If you want to know the feeling, put water in a bag. Hold it with both hands and gently move the bag from side to side. Feel the waves? Now imagine that feeling inside your stomach.
The feeling is quite close to indigestion but not as unpleasant and minus the gastric juices. I was very much aware something was moving and creating mini tidal waves.
Last night, my husband felt the baby move for the first time.
The fetus is getting bigger and stronger. It now feels like a ball softly hitting the inner walls of my abdomen. Imagine swallowing pacman. Pacman the game not the boxer. Jusko if feeling mo si Pacquiao nasa tyan mo, hindi na normal yan.
If you want to know the feeling, get a small ball and press it on your belly. Now imagine the feeling is coming from inside.
Or you can try this. Put your fingers on your head. Can you feel your nerves throbbing? Now imagine your nerves are 2 inches in diameter. Feels close to that too.
I've read somewhere that some moms feel butterflies fluttering in their stomachs. I didn't feel that. Siguro hindi refined ang anak ko. Baka balahura like me.
It finally feels very real. It feels alive na e.
My husband felt very happy the first time he felt the repeated kicks. Ako, I honestly felt scared.
Kaya ko na ba? Will I ever sleep 10 hours again? Will I be able to enjoy the same peace I have now? Will it really be as hellish as other moms describe it.
I don't plan to get a yaya because of my OCD. It will be a mental struggle to share our small home with a stranger. (Note to self: Write about Pregnancy and OCD)
I'm planning to stay with my in-laws for 6 months. I have to do Ge Lai anyway. In as much as I love our small home, I don't mind extending my stay with my in-laws if it saves my sanity. Maybe sila ang ma insane though. My mom is quite concerned that if my in-laws are exposed to me for a long period of time, they will hate me. I'll risk that na.

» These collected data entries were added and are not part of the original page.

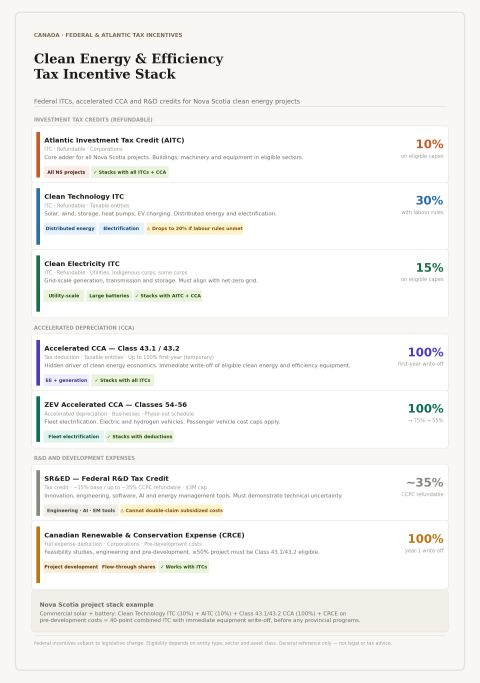This screenshot has width=480, height=683.
Task: Click the Atlantic Investment Tax Credit (AITC) heading
Action: click(x=114, y=140)
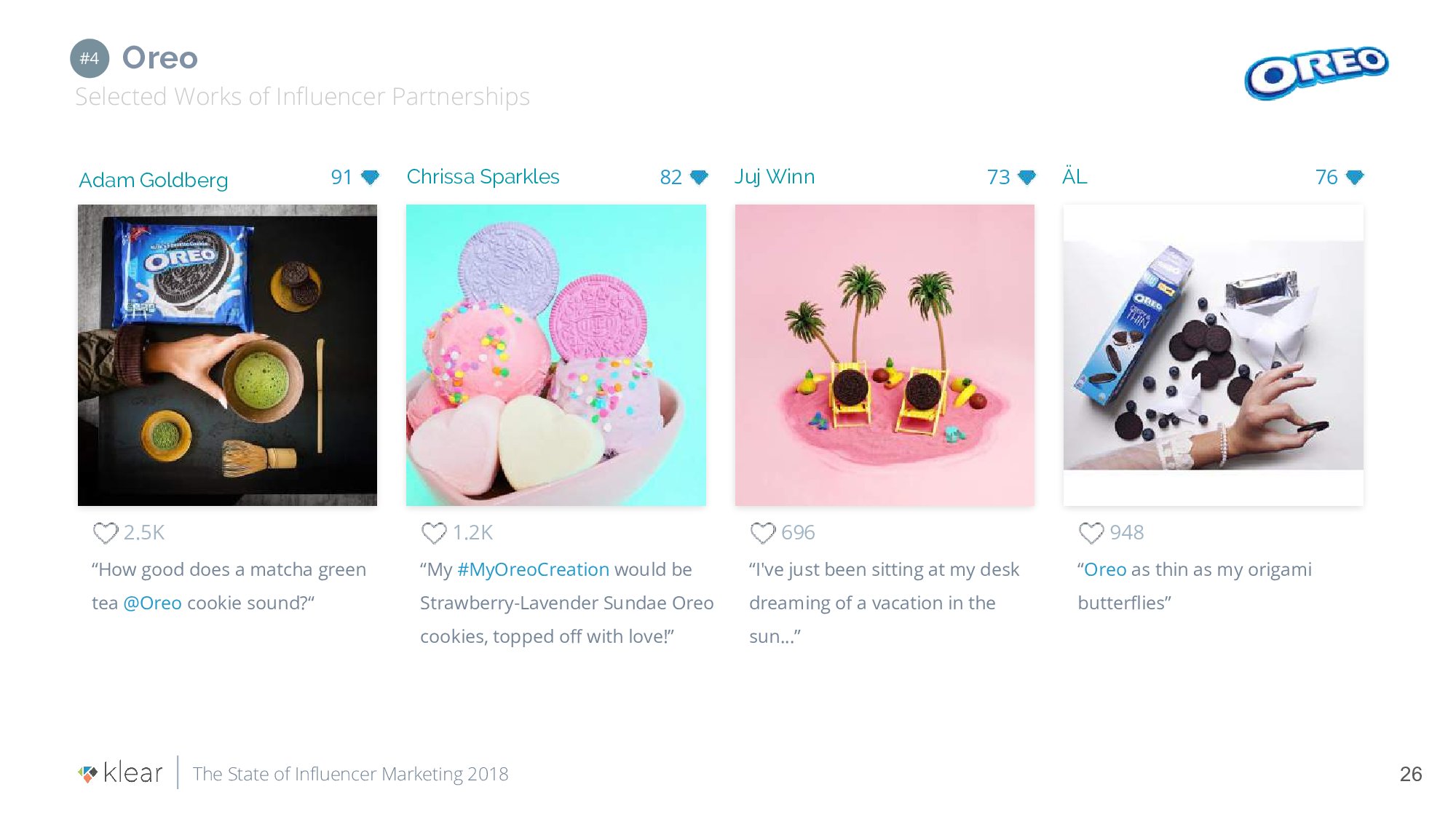The image size is (1456, 819).
Task: Click the diamond icon next to score 91
Action: (371, 177)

I was very worried today so I talked to my 2 friends. One is Thai based in Australia and one is Filipina based in Qatar. Both have no maids. Both need to drive because they live in places that are not directly accessible to public transport. Qatar is especially hot during summers.
They both managed but they also admitted it was hell at some point. When I was asked if it's all worth it...this is what my Thai friend said,
"I'll tell you an insight. My husband helped a lot. But mind you. I have good and bad times with my husband but overall you will be happy to see your husband so happy. It's something that I cannot put in words. But when I see my husband's face, sometimes my tears go out with joy. I cannot make him happy as my daughter does...poor me hahaha. But do consider your inlaws as an option. Babies grow up in a blink of an eye. It's a pity if you are stressed and tired all the time. You have to do what is best for you and your marriage and enjoy the short moment."
She is a marketer too and when she said insight, she meant it as a "universal truth that opens doors to opportunities".
That made me feel better.
You know, I agreed to allow medication (plenty of it) into my body because I know my husband wants a child. And a child is something only I can give him. I know this baby will make him happy. Because I love my husband, I will be happy if he is happy.
And so last night, when he felt the baby move, I saw his smile and I almost cried too.
Now, as I am writing this entry, he is holding a flash light to my belly. The baby is reacting and my husband is laughing. I am sure he is very happy this Christmas. I am still a bit scared that my peaceful days are numbered, but I'm glad he is happy. Love is sacrifice talaga.